I’ve noticed that successful Agile development is marked by a few things:
- Using Test-Driven Development
- Doing the simplest thing that could work
The first and last bit are the parts I’ve seen most frequently neglected. Some teams, due to management pressure or whatever else, will skimp on TDD and Refactoring. They tend to like phrases like “shortest path to value,” which is what some of the business people fixate on, but really this just ends up turning “Agile” into “Corner-Cutting,” which results in long term crippling of productivity.
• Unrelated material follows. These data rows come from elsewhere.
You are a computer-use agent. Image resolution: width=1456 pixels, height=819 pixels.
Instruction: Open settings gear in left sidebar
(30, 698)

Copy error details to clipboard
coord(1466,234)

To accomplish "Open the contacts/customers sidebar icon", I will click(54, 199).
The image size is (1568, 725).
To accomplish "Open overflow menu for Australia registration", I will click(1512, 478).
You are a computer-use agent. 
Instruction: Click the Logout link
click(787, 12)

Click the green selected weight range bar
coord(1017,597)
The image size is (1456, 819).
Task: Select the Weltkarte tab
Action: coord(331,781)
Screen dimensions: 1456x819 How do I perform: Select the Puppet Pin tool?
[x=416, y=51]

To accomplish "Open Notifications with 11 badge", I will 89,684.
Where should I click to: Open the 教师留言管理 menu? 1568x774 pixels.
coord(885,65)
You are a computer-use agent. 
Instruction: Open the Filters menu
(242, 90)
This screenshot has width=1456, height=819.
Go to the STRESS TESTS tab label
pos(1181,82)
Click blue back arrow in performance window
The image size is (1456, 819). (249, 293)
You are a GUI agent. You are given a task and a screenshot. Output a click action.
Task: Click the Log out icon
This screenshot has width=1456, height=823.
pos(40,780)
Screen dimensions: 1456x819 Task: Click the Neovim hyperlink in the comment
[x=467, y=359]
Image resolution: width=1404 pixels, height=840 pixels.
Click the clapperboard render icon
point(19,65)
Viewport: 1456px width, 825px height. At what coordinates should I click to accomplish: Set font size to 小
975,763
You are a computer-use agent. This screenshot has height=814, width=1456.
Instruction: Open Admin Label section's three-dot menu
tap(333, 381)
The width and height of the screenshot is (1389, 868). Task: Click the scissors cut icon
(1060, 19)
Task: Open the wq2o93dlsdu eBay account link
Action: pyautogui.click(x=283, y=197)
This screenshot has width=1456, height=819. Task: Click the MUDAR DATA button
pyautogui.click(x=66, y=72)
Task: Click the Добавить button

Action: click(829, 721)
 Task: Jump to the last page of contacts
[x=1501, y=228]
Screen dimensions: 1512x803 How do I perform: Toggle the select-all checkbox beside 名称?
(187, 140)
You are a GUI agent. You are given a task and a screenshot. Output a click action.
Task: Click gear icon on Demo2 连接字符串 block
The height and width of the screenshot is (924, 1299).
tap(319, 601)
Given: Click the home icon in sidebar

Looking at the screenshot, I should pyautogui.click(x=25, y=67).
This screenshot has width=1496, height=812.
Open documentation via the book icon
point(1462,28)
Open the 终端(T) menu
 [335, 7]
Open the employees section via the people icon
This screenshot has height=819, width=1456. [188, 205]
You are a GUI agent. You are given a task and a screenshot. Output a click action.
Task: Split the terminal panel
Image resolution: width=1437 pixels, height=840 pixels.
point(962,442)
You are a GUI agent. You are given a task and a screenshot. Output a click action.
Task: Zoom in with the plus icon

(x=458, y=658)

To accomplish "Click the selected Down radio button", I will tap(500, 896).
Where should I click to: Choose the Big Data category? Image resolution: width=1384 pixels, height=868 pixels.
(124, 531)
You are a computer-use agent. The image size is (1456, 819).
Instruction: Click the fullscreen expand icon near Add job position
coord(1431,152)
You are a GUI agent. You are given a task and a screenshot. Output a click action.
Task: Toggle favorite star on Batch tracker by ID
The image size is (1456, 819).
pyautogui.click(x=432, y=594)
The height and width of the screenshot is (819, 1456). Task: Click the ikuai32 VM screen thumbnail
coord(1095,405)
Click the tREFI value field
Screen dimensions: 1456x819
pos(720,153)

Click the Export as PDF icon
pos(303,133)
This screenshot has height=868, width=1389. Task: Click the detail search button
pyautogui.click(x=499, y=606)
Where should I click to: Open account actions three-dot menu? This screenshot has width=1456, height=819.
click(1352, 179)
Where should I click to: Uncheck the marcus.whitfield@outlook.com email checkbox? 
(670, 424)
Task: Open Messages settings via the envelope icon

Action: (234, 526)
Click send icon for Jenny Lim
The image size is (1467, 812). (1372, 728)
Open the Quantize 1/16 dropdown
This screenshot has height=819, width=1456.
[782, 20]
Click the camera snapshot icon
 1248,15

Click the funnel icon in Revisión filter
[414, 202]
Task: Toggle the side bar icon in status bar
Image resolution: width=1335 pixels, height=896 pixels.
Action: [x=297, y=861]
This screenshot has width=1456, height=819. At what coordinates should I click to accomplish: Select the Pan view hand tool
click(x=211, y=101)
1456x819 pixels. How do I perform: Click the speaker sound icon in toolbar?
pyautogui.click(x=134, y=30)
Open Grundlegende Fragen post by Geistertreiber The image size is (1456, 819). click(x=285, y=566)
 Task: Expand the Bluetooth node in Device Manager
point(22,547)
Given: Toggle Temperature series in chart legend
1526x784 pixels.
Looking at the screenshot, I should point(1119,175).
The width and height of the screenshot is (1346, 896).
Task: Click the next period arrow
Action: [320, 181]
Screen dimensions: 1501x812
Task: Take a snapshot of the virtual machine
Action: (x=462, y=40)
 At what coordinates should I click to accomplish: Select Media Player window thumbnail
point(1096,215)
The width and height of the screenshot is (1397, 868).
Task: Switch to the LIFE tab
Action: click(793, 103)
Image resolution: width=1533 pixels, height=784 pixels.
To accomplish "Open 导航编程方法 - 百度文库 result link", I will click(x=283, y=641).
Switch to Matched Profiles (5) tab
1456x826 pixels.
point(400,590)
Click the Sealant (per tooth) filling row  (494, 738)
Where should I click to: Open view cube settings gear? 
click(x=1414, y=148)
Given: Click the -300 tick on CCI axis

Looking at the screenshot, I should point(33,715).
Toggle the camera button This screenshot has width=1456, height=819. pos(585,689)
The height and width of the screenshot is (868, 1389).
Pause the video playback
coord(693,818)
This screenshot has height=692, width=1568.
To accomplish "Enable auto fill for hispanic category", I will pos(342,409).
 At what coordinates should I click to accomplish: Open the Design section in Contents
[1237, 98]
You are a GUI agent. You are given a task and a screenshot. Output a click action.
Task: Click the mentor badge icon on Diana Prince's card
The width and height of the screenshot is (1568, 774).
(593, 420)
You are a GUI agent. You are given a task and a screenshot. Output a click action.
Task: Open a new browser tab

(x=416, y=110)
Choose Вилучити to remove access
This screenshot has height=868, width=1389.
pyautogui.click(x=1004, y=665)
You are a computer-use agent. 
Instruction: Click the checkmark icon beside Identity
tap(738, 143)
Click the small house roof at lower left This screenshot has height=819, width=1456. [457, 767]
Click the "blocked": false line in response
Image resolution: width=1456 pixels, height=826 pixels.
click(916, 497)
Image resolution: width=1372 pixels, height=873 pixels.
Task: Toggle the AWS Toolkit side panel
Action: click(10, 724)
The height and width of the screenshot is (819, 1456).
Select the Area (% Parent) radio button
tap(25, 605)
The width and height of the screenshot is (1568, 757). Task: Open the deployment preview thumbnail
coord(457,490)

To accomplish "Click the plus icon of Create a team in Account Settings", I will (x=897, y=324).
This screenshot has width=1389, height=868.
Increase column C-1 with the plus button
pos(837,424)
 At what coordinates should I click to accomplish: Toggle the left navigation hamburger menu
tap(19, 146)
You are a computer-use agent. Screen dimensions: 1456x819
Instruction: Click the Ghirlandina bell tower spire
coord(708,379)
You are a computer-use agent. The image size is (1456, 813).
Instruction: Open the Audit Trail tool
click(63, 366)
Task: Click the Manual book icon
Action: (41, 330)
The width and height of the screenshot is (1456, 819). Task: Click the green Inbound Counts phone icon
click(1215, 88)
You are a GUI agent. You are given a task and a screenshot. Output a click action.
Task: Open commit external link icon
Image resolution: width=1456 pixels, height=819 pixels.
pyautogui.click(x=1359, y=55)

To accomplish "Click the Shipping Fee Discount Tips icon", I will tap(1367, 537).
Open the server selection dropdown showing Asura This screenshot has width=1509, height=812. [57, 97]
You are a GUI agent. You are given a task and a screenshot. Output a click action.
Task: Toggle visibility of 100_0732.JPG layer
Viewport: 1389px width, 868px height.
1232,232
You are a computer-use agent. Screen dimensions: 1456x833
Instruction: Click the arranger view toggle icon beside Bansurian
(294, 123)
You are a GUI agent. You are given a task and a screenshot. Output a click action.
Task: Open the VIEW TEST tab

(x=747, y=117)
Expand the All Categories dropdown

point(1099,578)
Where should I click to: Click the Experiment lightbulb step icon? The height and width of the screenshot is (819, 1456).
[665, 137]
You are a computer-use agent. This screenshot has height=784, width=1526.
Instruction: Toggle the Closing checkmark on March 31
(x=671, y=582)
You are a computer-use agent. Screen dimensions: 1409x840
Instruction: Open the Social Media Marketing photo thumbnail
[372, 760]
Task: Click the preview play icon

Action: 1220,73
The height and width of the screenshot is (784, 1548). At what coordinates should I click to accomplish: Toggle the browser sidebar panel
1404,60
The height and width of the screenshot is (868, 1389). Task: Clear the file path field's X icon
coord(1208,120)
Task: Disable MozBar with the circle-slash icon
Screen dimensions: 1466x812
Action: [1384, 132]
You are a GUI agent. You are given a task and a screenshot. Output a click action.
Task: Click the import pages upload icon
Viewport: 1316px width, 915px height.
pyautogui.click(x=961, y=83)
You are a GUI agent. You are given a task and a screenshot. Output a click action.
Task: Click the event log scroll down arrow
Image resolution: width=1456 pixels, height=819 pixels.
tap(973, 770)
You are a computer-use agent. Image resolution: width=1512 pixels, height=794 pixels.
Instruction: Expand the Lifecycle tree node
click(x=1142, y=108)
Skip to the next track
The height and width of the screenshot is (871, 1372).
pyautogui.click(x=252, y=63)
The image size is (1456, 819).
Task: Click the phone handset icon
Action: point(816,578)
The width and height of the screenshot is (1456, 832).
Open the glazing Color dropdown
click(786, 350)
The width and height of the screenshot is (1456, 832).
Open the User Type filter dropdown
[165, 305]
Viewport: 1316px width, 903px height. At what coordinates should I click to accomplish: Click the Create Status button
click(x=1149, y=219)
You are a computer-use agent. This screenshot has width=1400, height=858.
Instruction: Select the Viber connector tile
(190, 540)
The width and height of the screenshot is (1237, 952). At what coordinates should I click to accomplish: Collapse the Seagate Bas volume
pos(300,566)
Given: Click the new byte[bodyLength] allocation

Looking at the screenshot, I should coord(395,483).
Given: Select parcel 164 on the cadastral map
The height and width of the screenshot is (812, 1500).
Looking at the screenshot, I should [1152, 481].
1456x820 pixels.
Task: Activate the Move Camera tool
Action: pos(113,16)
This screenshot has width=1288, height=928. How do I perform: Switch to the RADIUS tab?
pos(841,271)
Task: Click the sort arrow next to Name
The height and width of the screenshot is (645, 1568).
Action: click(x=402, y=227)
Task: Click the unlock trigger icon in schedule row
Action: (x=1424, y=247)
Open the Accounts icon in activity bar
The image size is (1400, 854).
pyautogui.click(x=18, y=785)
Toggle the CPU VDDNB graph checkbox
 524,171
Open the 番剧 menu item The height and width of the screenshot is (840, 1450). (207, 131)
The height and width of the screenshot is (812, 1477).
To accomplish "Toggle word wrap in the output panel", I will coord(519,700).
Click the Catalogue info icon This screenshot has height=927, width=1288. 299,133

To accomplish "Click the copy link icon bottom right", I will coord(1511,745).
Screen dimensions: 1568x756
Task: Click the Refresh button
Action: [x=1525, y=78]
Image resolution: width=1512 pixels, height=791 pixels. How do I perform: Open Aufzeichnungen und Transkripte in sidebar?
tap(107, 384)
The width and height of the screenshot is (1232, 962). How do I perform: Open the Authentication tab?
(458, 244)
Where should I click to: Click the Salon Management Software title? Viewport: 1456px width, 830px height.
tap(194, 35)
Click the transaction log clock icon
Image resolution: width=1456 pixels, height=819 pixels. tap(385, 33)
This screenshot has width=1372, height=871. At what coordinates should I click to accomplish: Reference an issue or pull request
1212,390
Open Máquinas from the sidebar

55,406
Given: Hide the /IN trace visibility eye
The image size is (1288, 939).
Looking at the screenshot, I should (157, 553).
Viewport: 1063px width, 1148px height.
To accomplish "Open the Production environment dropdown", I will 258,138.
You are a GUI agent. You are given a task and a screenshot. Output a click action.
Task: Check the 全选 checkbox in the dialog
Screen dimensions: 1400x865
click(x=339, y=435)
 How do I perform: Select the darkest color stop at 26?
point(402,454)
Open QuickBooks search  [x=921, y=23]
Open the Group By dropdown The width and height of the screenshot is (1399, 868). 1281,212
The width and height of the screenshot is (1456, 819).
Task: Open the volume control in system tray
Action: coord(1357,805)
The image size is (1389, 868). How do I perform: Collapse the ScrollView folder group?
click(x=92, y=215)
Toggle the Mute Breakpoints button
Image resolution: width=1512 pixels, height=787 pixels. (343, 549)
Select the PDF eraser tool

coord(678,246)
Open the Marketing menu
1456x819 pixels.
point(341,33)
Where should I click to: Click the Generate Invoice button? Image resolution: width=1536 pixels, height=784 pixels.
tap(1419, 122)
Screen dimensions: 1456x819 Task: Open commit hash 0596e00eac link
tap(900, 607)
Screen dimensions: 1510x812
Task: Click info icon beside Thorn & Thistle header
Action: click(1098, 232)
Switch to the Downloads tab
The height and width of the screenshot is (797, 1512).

“Tech Debt” is a term developers use to communicate to non-developers that if we don’t do something correctly now, we will still end up having to pay for it later. Personally, I like referring to the “Tech Debt Pay-day Loan Cycle,” because sometimes people here “Tech Debt” and assume that it’s like a friend covering 20$ for a meal and you can pay them back whenever, interest free. The reality is that the interest compounds viciously. And what’s worse, you could’ve been investing that money.
What do I mean? In Mech Retriever, for example, I spent a bunch of extra time really making sure that the implementation for Part Slots, which are a UI element used to display part info, was really solid. And guess what? It not only resolved the problem I was working on at the time, it paid off in other, future problems immediately afterward. Like in the PartBuyDetailPanel–I was able to use the PartSlot to solve a large chunk of the design problems for the panel even though I hadn’t conceived of the panel yet when I made the PartSlot.
That’s the Refactoring bit. If you’ve got good tests, and do the simplest thing that could work at first, you can go back and look at the result and figure out how to improve it, much like an artist refines a sketch.
But some people have never felt what it’s like to see profits come in from investment. When you’re always caught up in the Tech Debt Pay-day Loan cycle, you never see how much better it is when you invest. Which is why some shops still don’t invest enough.